» **Task details**:
Scan the entries for "computer". Every line that holds it is to be copied.

» **Data provided**:

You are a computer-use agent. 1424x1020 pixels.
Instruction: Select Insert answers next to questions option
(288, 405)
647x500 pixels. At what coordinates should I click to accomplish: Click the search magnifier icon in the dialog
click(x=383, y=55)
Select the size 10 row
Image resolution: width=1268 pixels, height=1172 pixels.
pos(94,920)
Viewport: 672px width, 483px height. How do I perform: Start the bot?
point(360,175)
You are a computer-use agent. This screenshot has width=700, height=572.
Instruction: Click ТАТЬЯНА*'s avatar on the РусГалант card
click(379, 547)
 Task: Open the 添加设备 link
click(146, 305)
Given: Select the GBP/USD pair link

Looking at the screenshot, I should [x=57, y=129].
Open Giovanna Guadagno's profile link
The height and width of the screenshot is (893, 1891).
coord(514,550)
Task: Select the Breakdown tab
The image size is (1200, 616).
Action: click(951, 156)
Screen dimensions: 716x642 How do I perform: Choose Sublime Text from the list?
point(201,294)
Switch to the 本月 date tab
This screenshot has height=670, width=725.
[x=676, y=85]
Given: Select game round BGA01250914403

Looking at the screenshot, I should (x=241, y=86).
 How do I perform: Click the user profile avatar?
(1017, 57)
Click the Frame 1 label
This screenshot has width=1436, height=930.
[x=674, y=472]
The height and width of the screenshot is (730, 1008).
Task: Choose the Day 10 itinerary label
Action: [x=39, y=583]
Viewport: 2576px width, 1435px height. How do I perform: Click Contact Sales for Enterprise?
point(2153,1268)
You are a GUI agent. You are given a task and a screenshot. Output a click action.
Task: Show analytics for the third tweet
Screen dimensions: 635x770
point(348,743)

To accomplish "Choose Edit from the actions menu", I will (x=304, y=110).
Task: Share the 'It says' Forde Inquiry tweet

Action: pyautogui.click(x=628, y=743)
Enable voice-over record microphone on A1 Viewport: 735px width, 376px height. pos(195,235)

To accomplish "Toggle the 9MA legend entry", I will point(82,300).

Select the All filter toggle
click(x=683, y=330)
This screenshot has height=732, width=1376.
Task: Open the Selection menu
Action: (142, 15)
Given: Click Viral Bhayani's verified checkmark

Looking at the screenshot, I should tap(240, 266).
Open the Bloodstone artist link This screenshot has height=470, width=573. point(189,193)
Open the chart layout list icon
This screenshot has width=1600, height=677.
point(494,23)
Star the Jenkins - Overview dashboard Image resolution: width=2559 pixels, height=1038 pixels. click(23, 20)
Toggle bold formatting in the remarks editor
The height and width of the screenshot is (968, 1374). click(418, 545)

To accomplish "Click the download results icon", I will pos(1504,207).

» **Reply**:
You are a computer-use agent. 1424x1020 pixels.
You are a computer-use agent. This screenshot has width=700, height=572.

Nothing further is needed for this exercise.